TEXT PROVIDED:
====

Accelerated C++ Solution to Exercise 6-0 (Part 4 / 7)

This is Part 4 of the 7-part Exercise 6-0. Click here to see the other parts.

Exercise 6-0 (Part 4 / 7)

Relating to section 6.1.3 of the textbook (page 105-109). Implement and test out the “Finding URLs” program. The program scans a line of input text, and automatically detect and display all the URL addresses within that line of text.

The Project

This section summarises the partitioned program in the form of C++ source and header files.

Acpp6p0Part4MgntTree

Source File List

Header File List

Source Files

main.cpp

#include <iostream>  // cin, cout, endl
#include <string>  // string
#include <vector>  // vector
#include "find_urls.h"  // find_url
#include "vcout.h"  // vcout

using std::cin;
using std::cout;
using std::endl;
using std::string;
using std::vector;

int main()
{
    cout << "Enter a line. This program automatically find URLs..." << endl;

    // Read a line of input, then find and display URLs.
    string line;
    vector<string> urls;
    while (getline(cin, line)) {
      vector<string> urls = find_urls(line);
      vcout(urls);
    }

    return 0;
}

find_urls.cpp

#include <string>  // string
#include <vector>  // vector
#include "url_beg.h"  // url_beg
#include "url_end.h"  // url_end

using std::string;
using std::vector;

vector<string> find_urls(const string& s)
{
  vector<string> ret;
  typedef string::const_iterator iter;
  iter b = s.begin(), e = s.end();

  // look through the entire input
  while (b != e) {

    // look for one or more letters followed by ://
    b = url_beg(b, e);

    // if we found it
    if (b != e) {
      // get the rest of the URL
      iter after = url_end(b, e);

      // remember the URL
      ret.push_back(string(b, after));

      // advance b and check for more URLs on this line
      b = after;
    }
  }
  return ret;
}

not_url_char.cpp

<br />#include <string>          // string, isalnum
#include <algorithm>       // find

using std::string;

bool not_url_char(char c)
{
  // characters, in addition to alphanumerics, that can appear in a URL
  static const string url_ch = "~;/?:@=&$-_.+!*'(),";

  // see whether c can appear in a URL and return the negative
  return !(isalnum(c) || find(url_ch.begin(), url_ch.end(), c) != url_ch.end() );
}

url_beg.cpp

#include <string>  // string, isalpha
#include <algorithm>  // search
#include "not_url_char.h"  // not_url_char

using std::string;

string::const_iterator
url_beg(string::const_iterator b, string::const_iterator e)

====

STORED DATA:
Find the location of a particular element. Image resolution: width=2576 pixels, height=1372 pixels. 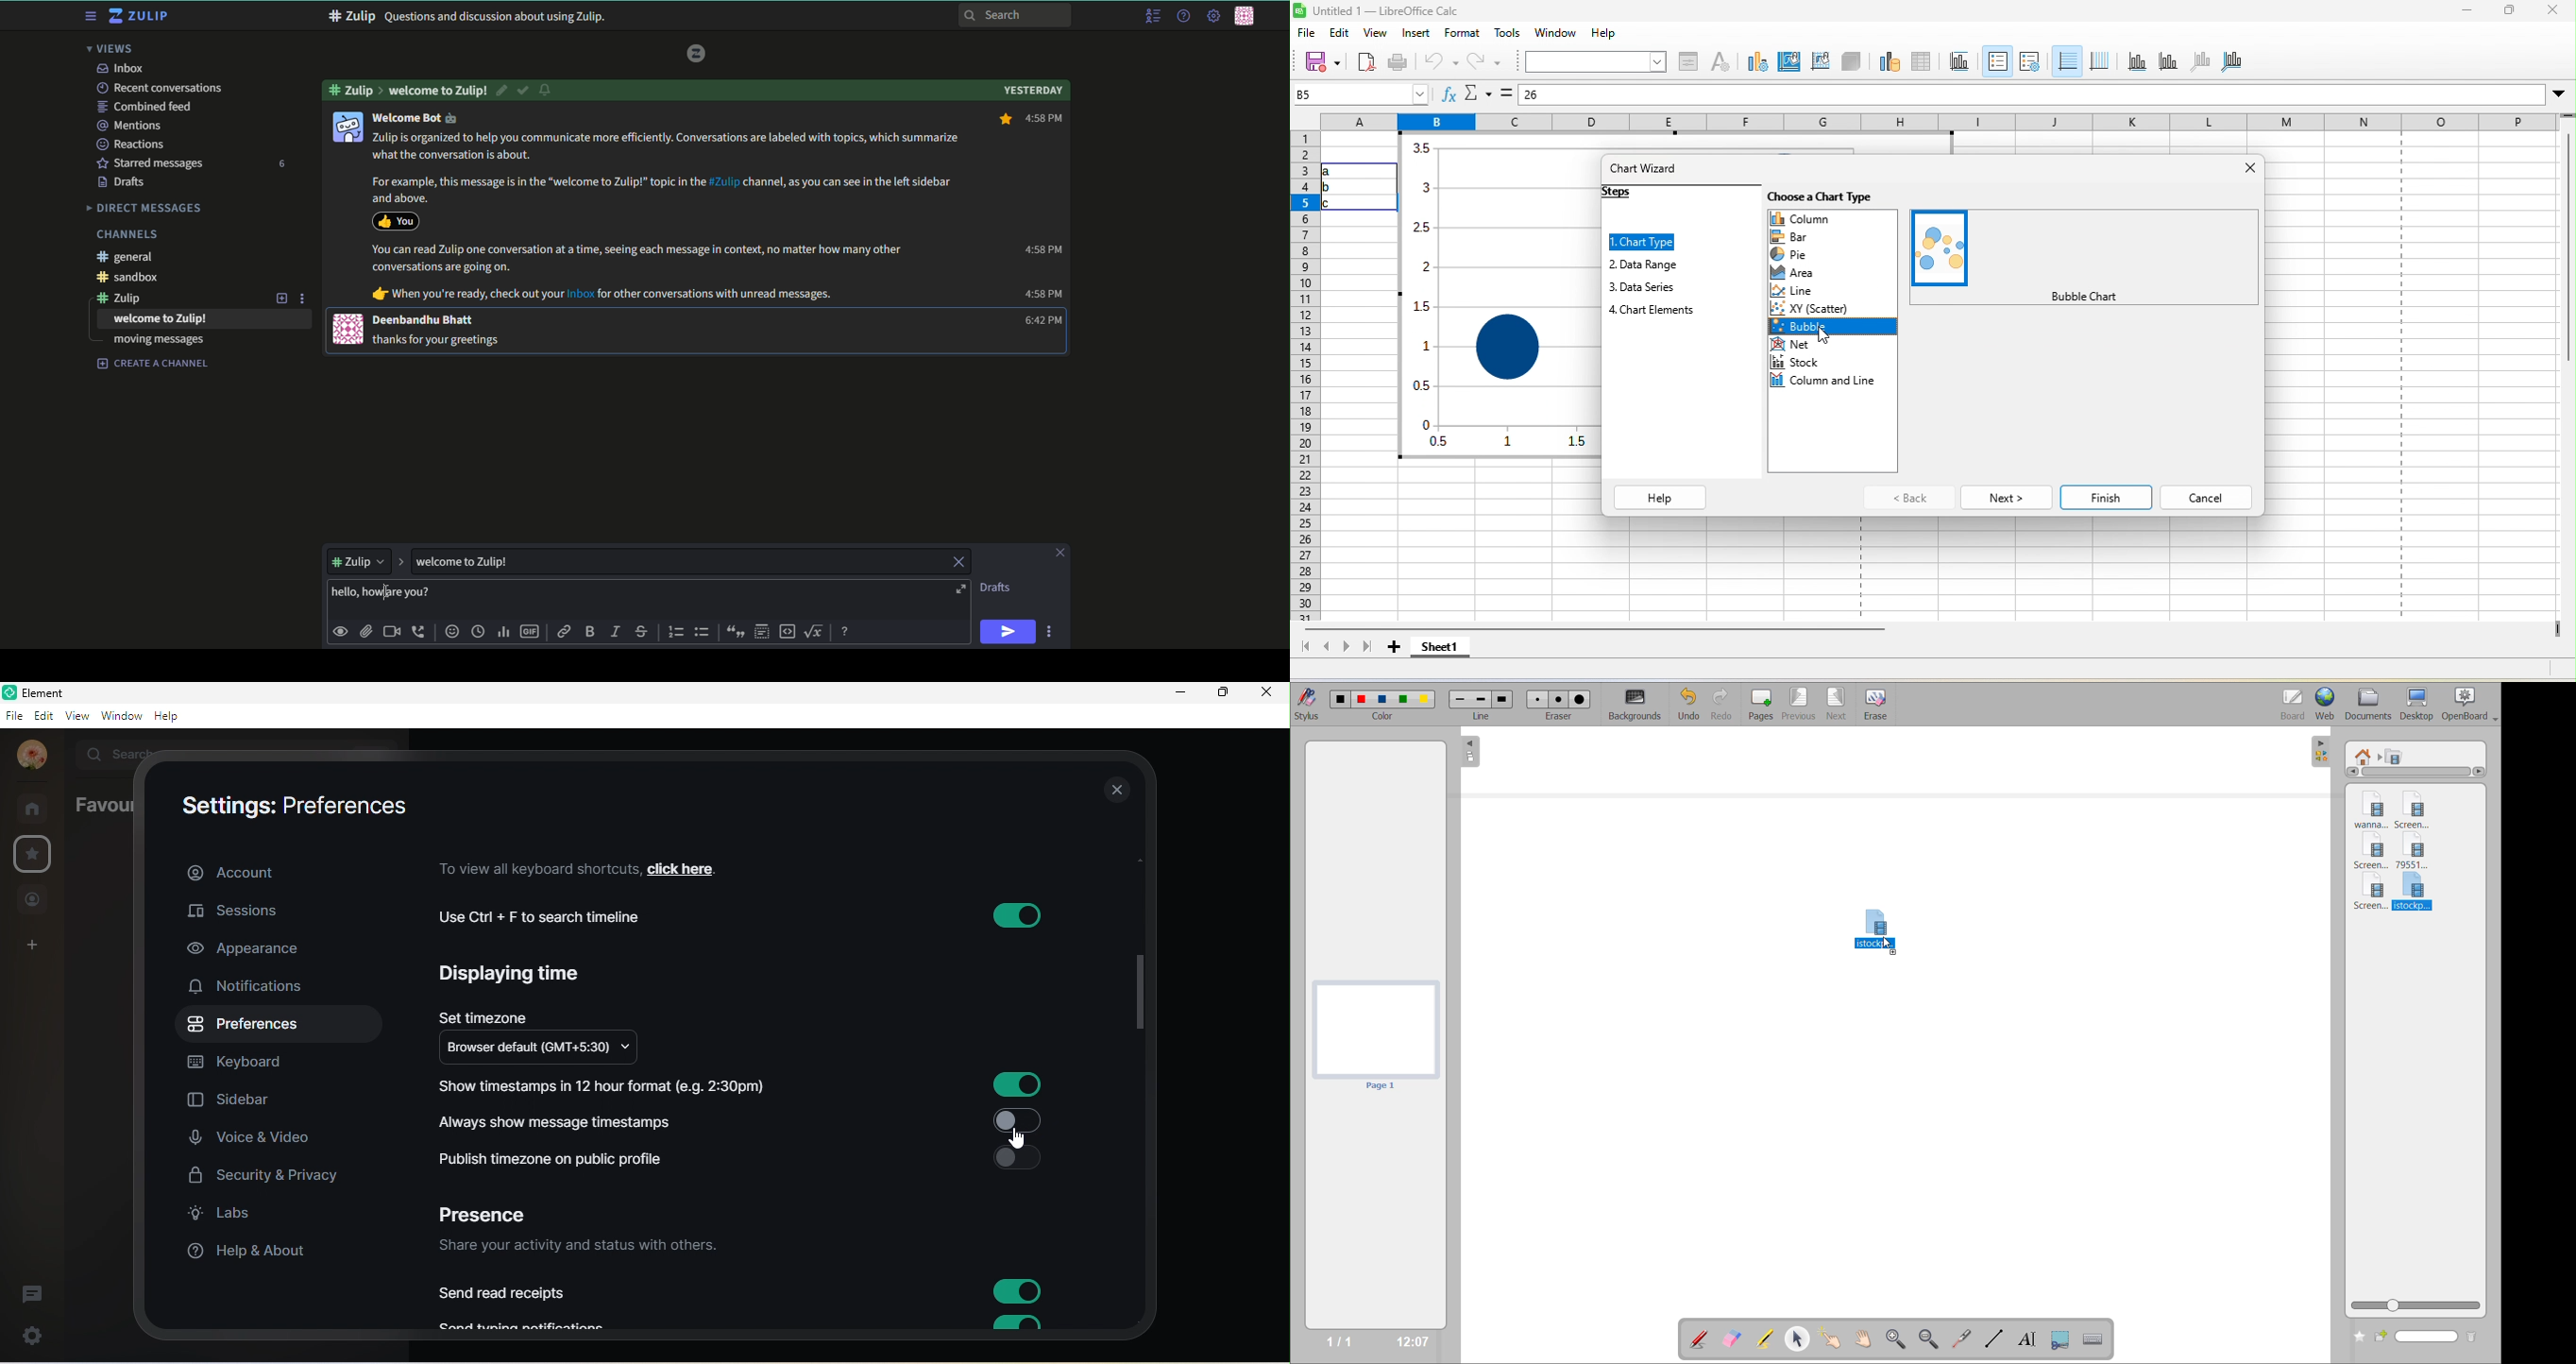

displaying time is located at coordinates (516, 978).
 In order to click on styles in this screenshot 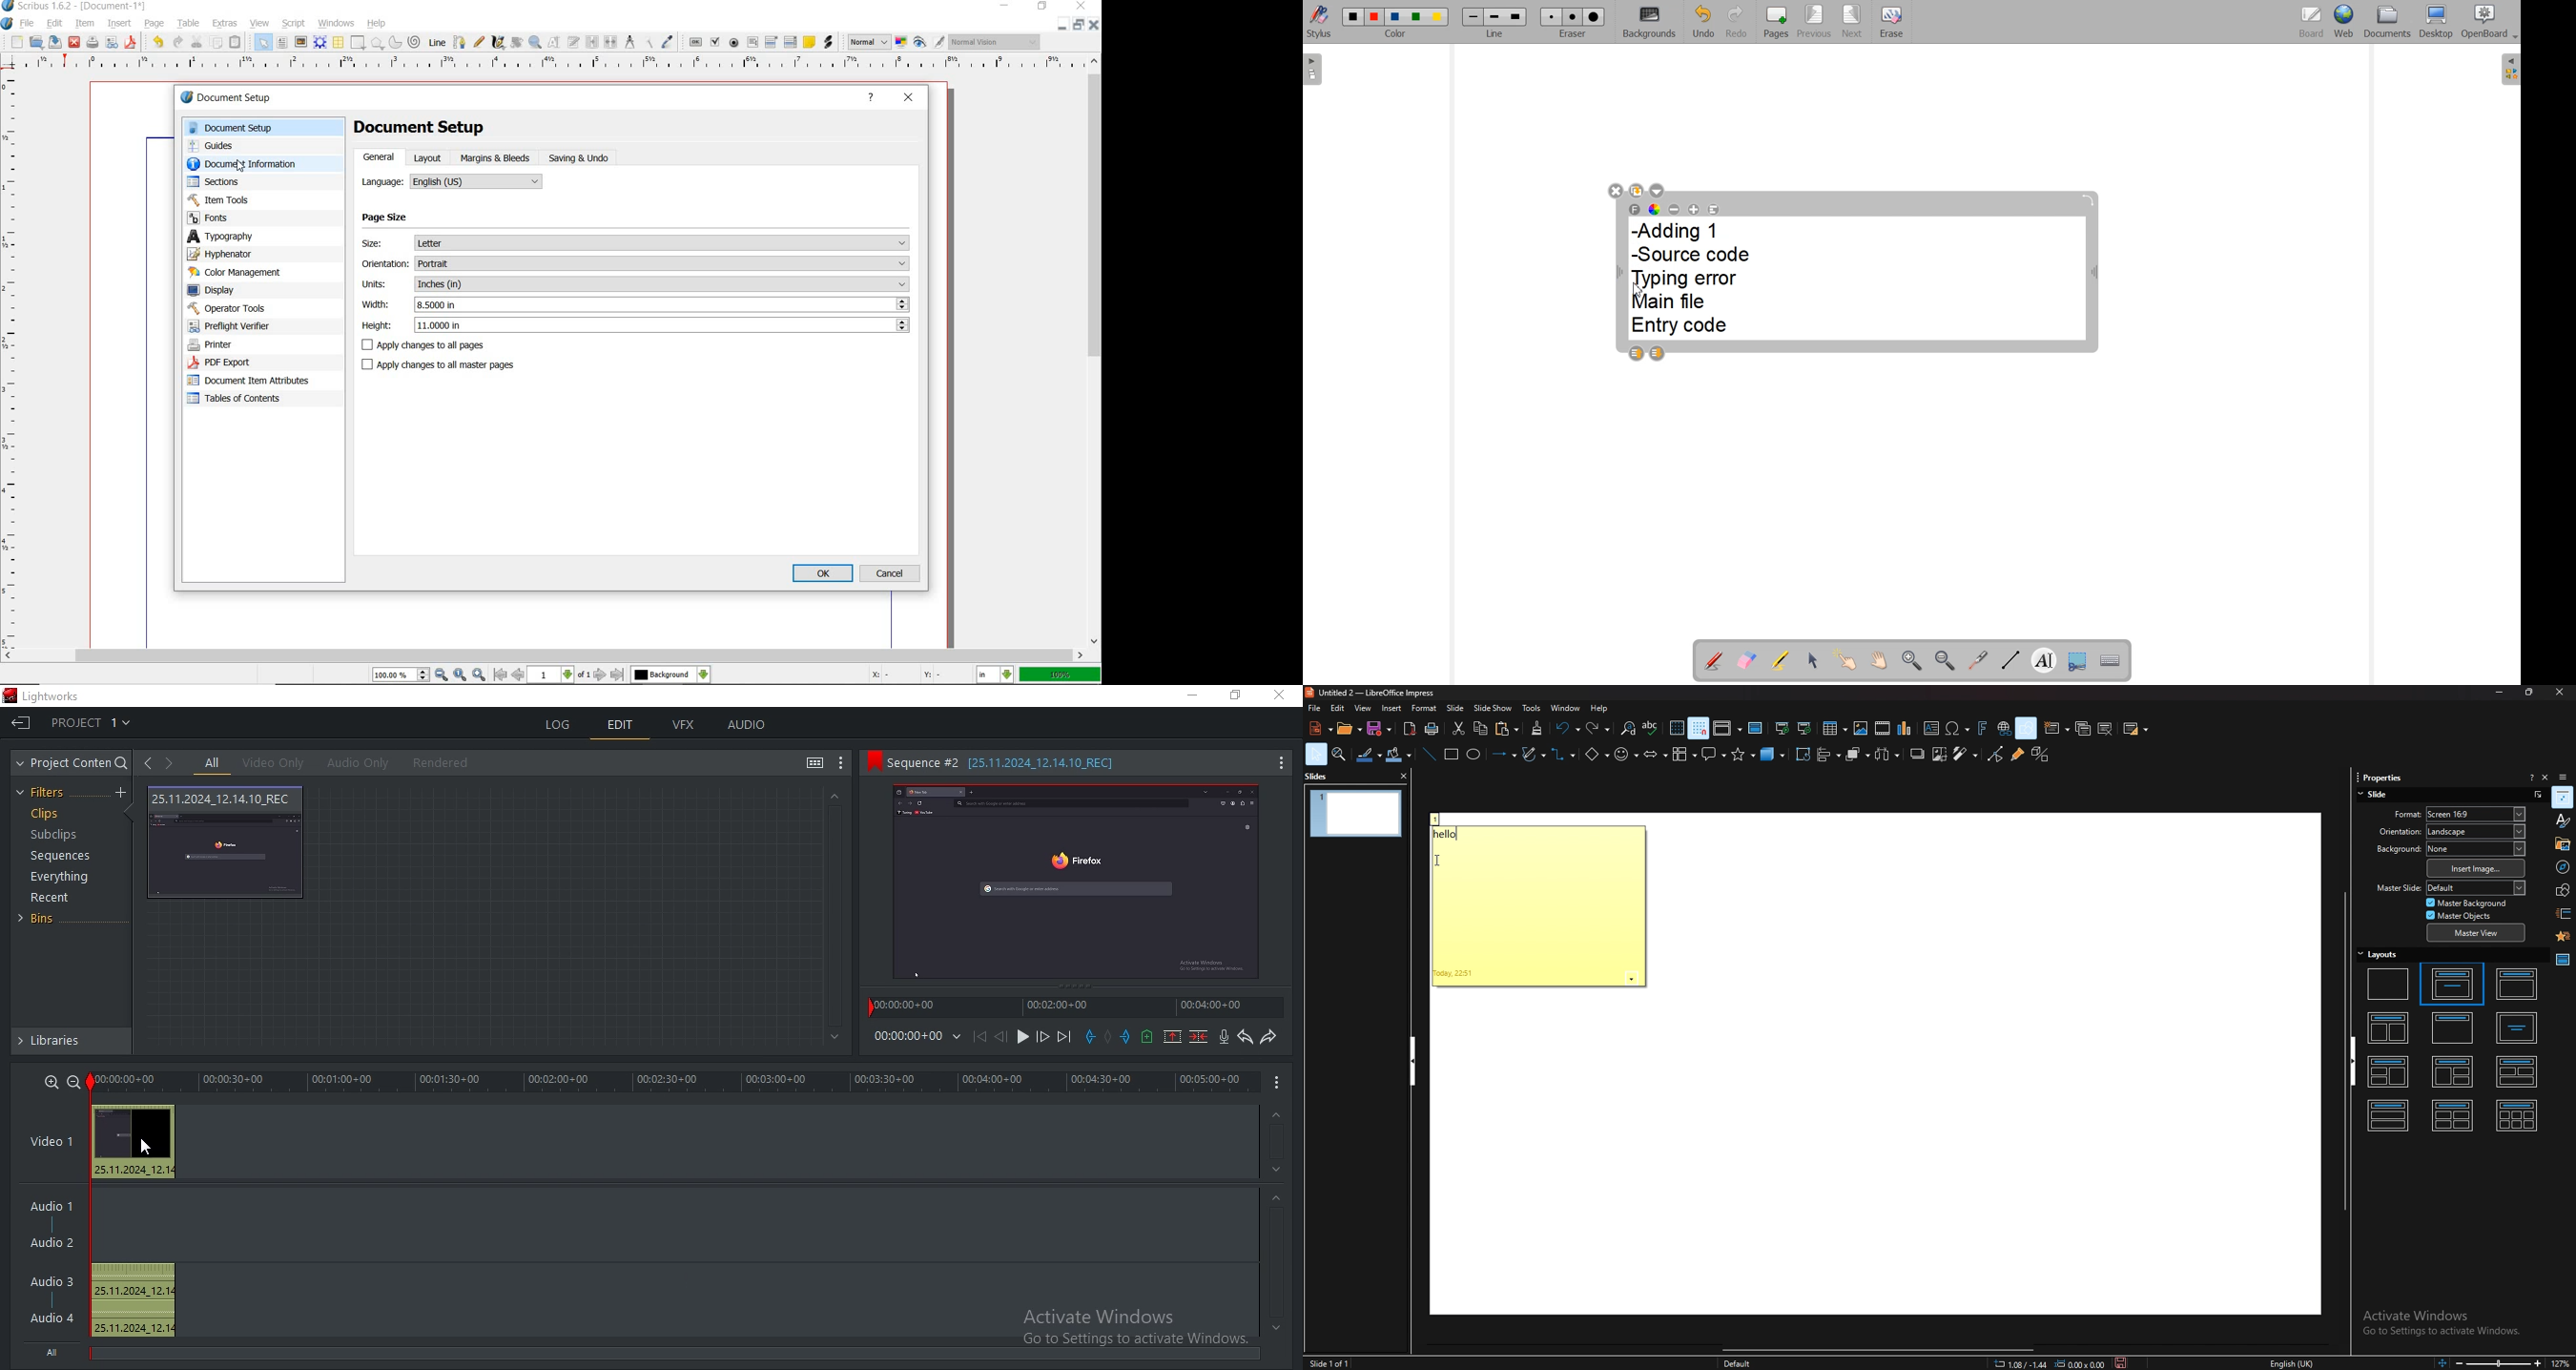, I will do `click(2563, 820)`.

====

COMPLETE THE FOLLOWING:
A: Condense the paragraph in the Exercise 6-0 page that begins "Relating to section 6.1.3" into a short bulleted list that keeps its main facts.
B: In the Exercise 6-0 page, reproduce verbatim everything from "Relating to section" down to "line of text.".
The listing has no connection to the Exercise 6-0 page.

SOLUTIONS FOR EACH TASK:
A:
- Based on textbook section 6.1.3, pages 105–109
- Task: implement and test the "Finding URLs" program
- The program scans a line of input text, then detects and displays every URL address in it

B:
Relating to section 6.1.3 of the textbook (page 105-109). Implement and test out the “Finding URLs” program. The program scans a line of input text, and automatically detect and display all the URL addresses within that line of text.